Hanson took over for Isai Bradshaw, who is now coaching JMU’s strong safeties — a move to help get Hanson to Madison. Matthews said he called Hanson, fired by U.Va. as part of a staff purge, and hired him because of his experience and recruiting connections in the state. Hanson already has landed two of JMU’s five recruits for the class of 2014, both from the Richmond area: Benedictine defensive end Cornell Urquhart and Mills Godwin linebacker Abraham “A.B.” Rhodes.

Virginia ranked fourth in the Atlantic Coast Conference in total defense last season (353.3 yards per game) and sixth in rushing defense (144.9 ypg).

“I thought Richmond’s defensive line was very well-coached,” Matthews said. “They were never out of position. I thought the University of Virginia’s defensive line was extremely well-coached. … [Hanson’s] just very good. He’s solid as a daggum rock.”

Hanson wants the Dukes’ defensive line to be that way, too.

JMU returns all but three defensive linemen from last season. The starters, at this point, are to be determined, Hanson said, because Madison has had so many injuries, but the top eight are Harold, Lee, senior Tyler Snow, junior Zack Ozycz and sophomore Ascene Jacques at end, and Stanton, senior Bingham Togia and sophomore Alex Mosley at tackle.

It’s possible that Snow, who has been out with a hamstring injury, could see time at tackle, a position he has played in the past. There also is a chance that true freshman defensive end Andrew Ankrah could play because of depth problems created by the injuries.

Lee said he thought the defensive line — which hasn’t had any major injuries, only nagging ones — would be OK.

“We’re just taking care of ourselves,” he said. “We’re not going to win anything now, but we can definitely lose something now. If somebody goes down big, we can definitely lose something right now.”

In 2012, JMU led the Colonial Athletic Association in rush defense, allowing 122.5 yards per game, which ranked 19th out of 121 Division I-AA teams. But Matthews and the players said the Dukes’ pass rush — 18 sacks in 11 games last year — needs to be better.
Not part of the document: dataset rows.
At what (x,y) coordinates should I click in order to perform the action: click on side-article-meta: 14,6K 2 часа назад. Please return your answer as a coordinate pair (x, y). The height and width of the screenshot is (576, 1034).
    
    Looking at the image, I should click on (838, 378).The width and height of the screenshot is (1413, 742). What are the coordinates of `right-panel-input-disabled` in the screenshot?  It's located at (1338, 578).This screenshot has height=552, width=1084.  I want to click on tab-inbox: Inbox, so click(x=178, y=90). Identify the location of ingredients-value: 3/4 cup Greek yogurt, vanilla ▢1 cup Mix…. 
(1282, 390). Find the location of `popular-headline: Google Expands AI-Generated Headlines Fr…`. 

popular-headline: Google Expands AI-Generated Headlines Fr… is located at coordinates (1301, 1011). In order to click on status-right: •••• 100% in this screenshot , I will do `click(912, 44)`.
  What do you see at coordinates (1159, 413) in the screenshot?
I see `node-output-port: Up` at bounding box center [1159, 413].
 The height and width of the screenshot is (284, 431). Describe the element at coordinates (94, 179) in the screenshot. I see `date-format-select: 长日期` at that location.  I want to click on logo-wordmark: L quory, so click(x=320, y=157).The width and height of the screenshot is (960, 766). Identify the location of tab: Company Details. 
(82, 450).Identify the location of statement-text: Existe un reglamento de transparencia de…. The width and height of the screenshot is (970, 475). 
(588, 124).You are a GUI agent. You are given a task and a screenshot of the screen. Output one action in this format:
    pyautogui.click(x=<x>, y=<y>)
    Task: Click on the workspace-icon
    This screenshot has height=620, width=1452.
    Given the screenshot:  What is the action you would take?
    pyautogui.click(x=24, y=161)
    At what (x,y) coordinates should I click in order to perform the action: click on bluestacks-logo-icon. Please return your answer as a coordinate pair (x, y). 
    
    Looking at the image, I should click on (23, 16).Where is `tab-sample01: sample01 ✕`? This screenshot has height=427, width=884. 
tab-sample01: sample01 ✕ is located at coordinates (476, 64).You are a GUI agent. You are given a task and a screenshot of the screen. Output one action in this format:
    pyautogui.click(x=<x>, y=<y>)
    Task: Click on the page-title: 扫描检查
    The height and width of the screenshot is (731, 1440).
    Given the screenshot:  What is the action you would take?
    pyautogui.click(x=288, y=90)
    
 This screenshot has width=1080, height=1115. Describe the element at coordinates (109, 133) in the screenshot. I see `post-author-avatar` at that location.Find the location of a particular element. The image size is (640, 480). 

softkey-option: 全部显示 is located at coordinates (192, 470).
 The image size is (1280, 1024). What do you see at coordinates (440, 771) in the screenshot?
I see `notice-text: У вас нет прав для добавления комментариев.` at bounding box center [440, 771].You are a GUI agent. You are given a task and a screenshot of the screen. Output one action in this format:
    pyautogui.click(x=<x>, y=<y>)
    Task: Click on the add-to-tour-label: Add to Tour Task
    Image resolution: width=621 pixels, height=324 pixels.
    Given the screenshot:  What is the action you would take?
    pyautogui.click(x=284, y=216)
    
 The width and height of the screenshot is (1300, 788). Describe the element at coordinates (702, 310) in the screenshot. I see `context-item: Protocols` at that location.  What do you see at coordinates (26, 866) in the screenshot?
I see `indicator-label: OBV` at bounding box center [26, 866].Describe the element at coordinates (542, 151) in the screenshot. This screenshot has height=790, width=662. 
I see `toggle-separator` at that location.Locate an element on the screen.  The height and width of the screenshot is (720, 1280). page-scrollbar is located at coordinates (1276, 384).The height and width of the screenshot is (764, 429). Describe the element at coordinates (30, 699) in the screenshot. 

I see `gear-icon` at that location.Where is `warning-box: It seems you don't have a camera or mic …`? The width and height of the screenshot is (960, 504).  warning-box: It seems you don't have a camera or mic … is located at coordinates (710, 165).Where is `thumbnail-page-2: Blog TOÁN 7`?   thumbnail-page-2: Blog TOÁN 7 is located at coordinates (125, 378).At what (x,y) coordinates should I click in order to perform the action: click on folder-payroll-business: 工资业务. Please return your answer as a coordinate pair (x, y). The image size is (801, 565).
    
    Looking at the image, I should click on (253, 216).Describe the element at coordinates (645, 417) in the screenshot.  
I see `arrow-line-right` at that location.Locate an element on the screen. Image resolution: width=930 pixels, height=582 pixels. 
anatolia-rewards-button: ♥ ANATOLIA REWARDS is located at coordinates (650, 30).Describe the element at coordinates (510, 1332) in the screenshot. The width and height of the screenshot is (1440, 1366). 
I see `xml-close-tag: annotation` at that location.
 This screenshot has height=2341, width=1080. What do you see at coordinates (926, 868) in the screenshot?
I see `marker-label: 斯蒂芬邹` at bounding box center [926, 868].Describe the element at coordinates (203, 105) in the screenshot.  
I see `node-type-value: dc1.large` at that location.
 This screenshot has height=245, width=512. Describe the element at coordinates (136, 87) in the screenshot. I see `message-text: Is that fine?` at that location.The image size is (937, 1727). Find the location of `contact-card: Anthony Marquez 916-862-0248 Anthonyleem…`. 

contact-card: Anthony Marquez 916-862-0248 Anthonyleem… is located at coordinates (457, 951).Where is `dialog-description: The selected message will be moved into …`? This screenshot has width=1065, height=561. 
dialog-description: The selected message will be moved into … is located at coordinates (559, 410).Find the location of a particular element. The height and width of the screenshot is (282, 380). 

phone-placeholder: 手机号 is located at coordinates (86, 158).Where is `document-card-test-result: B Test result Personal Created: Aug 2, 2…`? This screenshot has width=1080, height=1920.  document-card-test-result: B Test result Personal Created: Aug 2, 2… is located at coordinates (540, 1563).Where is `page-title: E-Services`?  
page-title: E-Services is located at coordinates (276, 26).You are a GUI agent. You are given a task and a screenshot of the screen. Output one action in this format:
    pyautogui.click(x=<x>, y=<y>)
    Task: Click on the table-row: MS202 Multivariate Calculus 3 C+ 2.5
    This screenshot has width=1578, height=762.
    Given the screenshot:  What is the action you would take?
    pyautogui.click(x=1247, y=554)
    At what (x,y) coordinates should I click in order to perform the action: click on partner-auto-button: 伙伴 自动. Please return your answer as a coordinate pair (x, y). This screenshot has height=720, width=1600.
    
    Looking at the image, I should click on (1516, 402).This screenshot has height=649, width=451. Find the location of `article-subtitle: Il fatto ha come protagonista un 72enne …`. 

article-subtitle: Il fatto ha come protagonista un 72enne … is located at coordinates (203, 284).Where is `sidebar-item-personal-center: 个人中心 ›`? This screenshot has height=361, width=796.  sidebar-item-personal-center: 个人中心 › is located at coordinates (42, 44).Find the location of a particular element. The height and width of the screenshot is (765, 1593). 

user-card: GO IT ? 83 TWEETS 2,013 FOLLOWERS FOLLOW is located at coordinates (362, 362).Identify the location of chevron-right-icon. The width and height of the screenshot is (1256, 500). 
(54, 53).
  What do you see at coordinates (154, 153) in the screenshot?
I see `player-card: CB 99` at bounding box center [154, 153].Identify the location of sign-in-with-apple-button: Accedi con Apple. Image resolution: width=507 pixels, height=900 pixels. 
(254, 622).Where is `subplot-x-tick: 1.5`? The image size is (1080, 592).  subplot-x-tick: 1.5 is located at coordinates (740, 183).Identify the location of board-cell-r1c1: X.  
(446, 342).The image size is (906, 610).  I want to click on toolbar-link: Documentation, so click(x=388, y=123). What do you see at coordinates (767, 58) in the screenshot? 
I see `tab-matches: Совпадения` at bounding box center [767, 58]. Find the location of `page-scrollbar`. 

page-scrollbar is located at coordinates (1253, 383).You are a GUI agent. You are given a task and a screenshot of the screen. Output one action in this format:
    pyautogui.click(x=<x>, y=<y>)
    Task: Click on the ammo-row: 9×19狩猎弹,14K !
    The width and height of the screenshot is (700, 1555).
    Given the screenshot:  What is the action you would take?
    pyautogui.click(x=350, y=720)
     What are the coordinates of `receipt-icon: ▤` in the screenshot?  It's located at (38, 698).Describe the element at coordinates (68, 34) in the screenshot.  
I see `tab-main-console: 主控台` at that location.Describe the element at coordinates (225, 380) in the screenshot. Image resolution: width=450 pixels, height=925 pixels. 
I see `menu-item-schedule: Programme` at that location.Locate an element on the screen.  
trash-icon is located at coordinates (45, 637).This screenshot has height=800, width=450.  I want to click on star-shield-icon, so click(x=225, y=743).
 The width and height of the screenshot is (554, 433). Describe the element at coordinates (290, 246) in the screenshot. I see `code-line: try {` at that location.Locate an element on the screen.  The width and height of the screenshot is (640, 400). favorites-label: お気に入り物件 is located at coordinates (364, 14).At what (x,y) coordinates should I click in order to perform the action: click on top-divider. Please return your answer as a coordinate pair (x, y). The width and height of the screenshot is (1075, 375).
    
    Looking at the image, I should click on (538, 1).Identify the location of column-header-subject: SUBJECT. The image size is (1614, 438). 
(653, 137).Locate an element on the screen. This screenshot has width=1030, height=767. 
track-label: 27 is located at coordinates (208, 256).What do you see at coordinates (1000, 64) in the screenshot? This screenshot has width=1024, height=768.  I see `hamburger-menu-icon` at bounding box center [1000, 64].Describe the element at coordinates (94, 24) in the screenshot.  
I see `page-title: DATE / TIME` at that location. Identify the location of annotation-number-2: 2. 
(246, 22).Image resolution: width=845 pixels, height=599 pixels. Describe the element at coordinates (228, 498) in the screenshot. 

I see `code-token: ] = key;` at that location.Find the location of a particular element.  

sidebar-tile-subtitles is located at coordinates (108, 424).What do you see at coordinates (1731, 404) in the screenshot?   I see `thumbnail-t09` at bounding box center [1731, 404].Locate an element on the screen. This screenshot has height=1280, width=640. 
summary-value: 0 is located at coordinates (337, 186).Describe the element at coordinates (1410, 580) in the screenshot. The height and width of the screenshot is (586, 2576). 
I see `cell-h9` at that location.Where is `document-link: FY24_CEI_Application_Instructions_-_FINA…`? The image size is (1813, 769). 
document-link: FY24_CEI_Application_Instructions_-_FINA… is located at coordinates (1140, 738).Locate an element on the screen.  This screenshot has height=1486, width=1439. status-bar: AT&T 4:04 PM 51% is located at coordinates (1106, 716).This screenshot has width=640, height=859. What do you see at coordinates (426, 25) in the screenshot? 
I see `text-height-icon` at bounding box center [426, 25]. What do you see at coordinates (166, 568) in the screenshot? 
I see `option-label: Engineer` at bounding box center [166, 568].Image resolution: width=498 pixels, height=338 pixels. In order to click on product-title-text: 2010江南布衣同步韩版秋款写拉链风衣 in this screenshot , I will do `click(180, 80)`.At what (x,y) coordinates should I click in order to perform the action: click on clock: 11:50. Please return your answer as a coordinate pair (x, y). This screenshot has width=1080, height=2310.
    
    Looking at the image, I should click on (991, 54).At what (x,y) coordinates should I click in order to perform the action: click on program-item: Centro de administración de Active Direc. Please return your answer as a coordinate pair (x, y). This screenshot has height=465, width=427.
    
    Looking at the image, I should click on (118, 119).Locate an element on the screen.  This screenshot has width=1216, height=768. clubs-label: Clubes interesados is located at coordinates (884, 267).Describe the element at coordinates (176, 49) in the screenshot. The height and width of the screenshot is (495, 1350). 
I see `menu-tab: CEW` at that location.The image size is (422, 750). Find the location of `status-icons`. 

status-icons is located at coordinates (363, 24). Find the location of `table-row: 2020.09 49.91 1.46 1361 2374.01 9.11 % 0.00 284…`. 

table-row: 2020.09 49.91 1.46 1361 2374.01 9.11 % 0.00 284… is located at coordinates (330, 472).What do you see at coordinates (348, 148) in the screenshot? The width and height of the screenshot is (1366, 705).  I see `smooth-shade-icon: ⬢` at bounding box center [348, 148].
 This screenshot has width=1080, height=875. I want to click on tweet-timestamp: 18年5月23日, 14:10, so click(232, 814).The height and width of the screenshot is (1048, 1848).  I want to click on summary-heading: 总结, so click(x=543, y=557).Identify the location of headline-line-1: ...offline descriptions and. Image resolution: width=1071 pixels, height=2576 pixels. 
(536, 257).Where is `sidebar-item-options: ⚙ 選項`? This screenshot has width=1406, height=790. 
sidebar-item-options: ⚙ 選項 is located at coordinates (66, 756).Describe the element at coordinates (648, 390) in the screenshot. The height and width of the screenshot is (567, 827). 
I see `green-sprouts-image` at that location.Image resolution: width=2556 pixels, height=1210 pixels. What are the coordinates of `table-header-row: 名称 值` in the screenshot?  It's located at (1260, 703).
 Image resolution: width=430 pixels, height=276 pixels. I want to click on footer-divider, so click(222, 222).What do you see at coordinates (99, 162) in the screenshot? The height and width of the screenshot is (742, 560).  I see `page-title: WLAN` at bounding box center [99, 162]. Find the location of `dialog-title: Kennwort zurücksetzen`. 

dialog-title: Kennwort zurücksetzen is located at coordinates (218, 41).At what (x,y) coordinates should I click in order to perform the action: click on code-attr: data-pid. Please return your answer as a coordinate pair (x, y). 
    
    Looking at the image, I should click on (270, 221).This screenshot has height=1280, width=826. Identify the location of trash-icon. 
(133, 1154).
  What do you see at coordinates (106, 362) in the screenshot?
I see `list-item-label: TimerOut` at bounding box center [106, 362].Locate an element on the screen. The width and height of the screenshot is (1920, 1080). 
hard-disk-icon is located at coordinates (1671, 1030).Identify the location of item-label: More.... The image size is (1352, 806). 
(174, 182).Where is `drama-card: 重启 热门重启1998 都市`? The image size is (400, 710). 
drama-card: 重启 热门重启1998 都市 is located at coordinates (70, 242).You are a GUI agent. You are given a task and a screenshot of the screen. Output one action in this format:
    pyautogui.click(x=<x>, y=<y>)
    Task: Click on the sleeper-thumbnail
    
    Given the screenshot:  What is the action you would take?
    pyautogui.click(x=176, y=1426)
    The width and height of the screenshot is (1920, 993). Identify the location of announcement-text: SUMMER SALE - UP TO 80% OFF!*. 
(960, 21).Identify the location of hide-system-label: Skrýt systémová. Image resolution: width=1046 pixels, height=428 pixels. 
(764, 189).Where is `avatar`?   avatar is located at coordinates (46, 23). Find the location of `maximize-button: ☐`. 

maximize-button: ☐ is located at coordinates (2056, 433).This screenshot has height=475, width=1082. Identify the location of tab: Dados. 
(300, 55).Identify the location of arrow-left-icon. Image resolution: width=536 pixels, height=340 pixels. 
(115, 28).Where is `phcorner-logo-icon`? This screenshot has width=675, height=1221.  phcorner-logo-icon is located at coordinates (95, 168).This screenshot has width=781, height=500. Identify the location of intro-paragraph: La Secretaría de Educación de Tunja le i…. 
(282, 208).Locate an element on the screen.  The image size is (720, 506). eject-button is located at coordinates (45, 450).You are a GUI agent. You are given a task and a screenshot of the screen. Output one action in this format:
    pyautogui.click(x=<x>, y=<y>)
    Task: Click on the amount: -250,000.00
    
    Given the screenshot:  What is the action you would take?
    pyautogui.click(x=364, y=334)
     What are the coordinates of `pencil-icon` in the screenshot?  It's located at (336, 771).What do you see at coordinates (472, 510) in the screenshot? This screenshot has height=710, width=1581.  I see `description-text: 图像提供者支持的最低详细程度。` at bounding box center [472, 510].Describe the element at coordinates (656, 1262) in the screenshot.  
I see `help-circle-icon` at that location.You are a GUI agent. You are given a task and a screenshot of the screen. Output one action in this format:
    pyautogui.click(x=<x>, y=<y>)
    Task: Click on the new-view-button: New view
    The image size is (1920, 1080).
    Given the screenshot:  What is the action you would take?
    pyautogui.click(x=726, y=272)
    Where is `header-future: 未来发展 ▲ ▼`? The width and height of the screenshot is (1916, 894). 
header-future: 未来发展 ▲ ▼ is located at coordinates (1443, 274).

“Sacks are not the No. 1 priority, but it helps out with pressure, tipped balls, quarterback hits,” said Stanton, a 6-foot-4, 285-pound NFL prospect. “… We didn’t execute on our pressure a lot and our twists [last year] — a lot of miscommunications and stuff like that. But I think the main focus as a whole on defense is being a unit and playing together.”

And, if Hanson has his way, with a sneering, snarling Clint-like toughness.